Source document =
■ ■ ■ ■ ■

Laser Beam Machining: A coherent beam of monochromatic light is focused on the workpiece causing material removal by vaporisation. Machines are generally CAD/CAM compatible, with 3-axis and 5-axis machines being generally available. Profile creation of sheet metal parts is the most common applications, but it is also possible to drill holes and create blind features in many different types of material. Gas-assisted laser beam machining is common. The gas type can be oxygen, inert gas, or air, depending on material type and quality requirements.
- Profiling of sheet parts.
- Holes (0.005mm diameter to 1.3mm), profiling, scribing, engraving and trimming.
- Prototype parts.
- Non-standard shaped holes, slots and profiling.
- Features in silicon wafers (electronics industry).
- Small diameter lubrication holes.

■ ■ ■ ■ ■

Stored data
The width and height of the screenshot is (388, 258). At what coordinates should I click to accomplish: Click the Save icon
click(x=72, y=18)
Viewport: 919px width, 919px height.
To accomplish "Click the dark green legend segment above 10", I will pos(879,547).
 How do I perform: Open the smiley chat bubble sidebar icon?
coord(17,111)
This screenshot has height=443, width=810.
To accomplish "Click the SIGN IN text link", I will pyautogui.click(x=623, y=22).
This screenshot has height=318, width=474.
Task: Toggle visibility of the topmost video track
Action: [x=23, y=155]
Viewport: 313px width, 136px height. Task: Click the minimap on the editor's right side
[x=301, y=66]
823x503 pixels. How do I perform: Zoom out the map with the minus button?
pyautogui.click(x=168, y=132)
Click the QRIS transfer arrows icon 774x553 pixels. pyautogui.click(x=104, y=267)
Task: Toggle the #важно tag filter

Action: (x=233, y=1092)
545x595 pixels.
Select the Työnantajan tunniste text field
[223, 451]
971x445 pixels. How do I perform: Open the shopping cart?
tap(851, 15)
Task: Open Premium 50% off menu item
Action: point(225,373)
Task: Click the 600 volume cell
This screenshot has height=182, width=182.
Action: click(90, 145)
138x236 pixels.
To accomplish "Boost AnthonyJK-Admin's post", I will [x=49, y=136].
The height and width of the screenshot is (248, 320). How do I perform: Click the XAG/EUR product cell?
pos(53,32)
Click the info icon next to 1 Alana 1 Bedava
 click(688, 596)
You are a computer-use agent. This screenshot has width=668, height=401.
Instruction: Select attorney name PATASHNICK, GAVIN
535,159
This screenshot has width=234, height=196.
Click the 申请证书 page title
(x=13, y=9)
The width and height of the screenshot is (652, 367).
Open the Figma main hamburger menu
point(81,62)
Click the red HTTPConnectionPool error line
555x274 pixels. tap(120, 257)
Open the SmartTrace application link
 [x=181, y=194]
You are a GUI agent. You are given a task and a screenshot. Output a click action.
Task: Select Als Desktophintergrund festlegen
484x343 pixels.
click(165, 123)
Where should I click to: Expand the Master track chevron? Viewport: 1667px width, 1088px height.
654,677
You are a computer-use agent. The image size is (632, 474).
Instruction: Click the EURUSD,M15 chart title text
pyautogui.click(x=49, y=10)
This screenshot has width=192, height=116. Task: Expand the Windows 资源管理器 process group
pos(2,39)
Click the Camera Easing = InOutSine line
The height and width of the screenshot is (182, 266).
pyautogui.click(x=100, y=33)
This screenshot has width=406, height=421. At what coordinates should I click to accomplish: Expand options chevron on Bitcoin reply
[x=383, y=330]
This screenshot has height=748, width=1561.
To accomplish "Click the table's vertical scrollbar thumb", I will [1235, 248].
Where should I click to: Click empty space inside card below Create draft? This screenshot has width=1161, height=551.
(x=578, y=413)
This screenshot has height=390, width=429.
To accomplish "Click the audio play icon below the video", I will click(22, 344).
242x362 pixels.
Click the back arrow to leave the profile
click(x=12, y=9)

■ ■ ■ ■ ■

Tasks =
**A)** In the laser beam machining text, which gas types can be used for gas-assisted machining?
**B)** Quote the stretch of the laser beam machining text from "Laser Beam Machining: A" through "and quality requirements.".

Solutions below =
**A)** Oxygen, inert gas, or air, depending on material type and quality requirements.

**B)**
Laser Beam Machining: A coherent beam of monochromatic light is focused on the workpiece causing material removal by vaporisation. Machines are generally CAD/CAM compatible, with 3-axis and 5-axis machines being generally available. Profile creation of sheet metal parts is the most common applications, but it is also possible to drill holes and create blind features in many different types of material. Gas-assisted laser beam machining is common. The gas type can be oxygen, inert gas, or air, depending on material type and quality requirements.